TASK PROMPT:
The printed result should hold only the lines from the opening of the data through the line bearing "Open Descriptive Name column filter", exactly as given and without pictures.

** MATERIAL PROVIDED follows **

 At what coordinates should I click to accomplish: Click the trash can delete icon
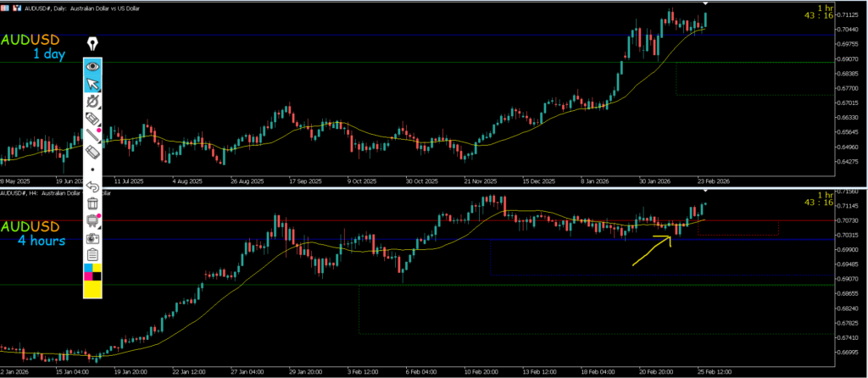point(92,203)
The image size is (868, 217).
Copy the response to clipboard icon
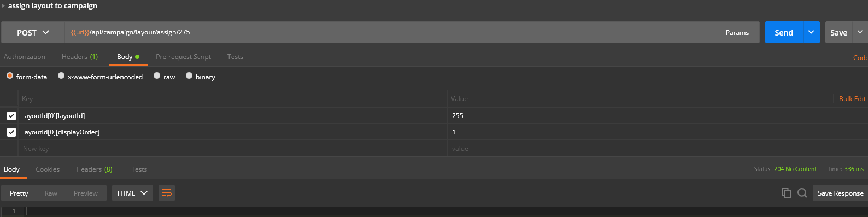786,193
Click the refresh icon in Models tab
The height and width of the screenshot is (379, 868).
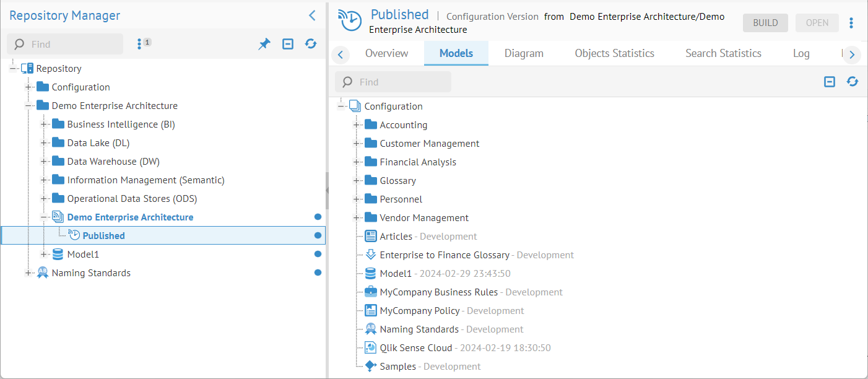(x=853, y=82)
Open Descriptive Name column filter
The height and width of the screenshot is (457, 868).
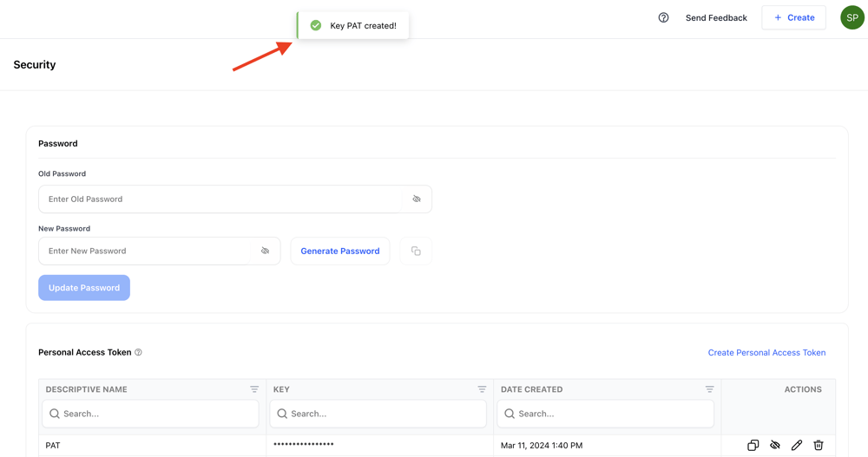click(x=254, y=389)
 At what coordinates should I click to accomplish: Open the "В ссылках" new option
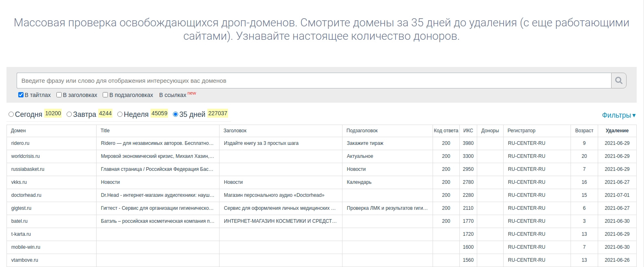click(x=172, y=95)

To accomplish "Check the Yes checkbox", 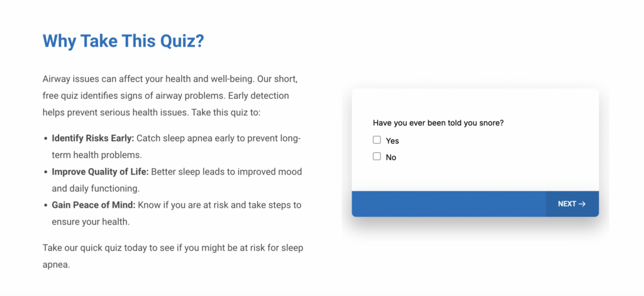I will coord(377,140).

** End of MATERIAL PROVIDED **

RESPONSE TO THIS EXERCISE:
 At what coordinates should I click to accomplish: Click the trash can delete icon
point(92,203)
The image size is (868, 217).
Copy the response to clipboard icon
786,193
Click the refresh icon in Models tab
The height and width of the screenshot is (379, 868).
(x=853, y=82)
Open Descriptive Name column filter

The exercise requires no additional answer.